> _Description of the task_:
Please restate word for word each line from the one containing "This screenshot has height=204, width=220." to the last line of the records below, and drop the pictures.

• • • • •

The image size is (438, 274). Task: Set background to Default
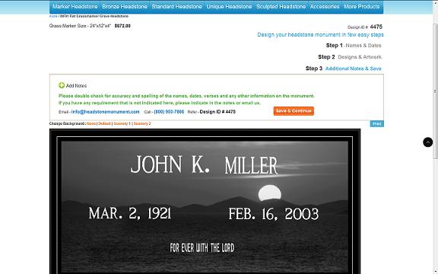[104, 123]
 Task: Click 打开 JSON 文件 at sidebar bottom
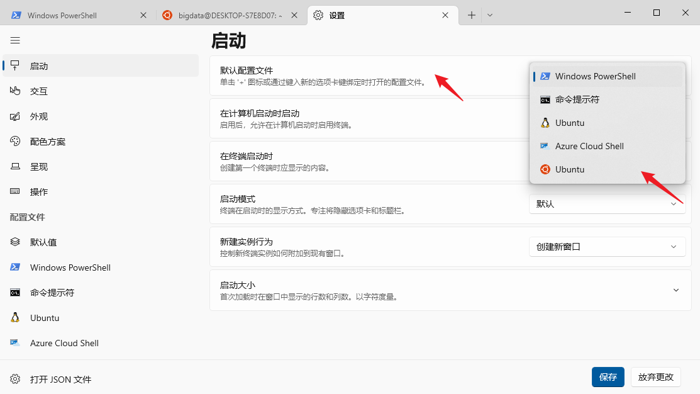click(x=60, y=380)
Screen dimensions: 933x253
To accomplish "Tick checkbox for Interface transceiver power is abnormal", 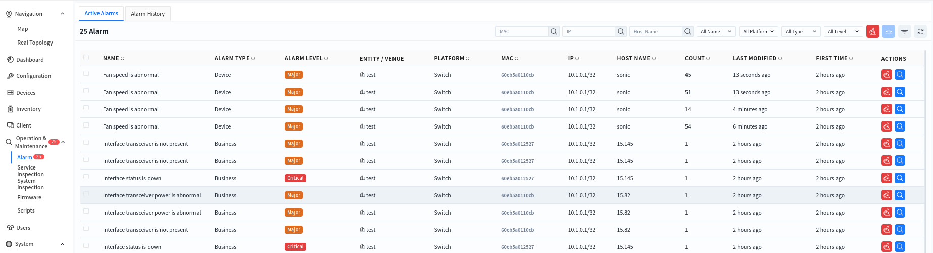I will click(86, 194).
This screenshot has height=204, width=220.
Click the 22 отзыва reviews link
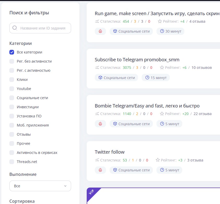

• • • • •

> _Completed exercise_:
This screenshot has height=204, width=220.
Click the 22 отзыва reviews link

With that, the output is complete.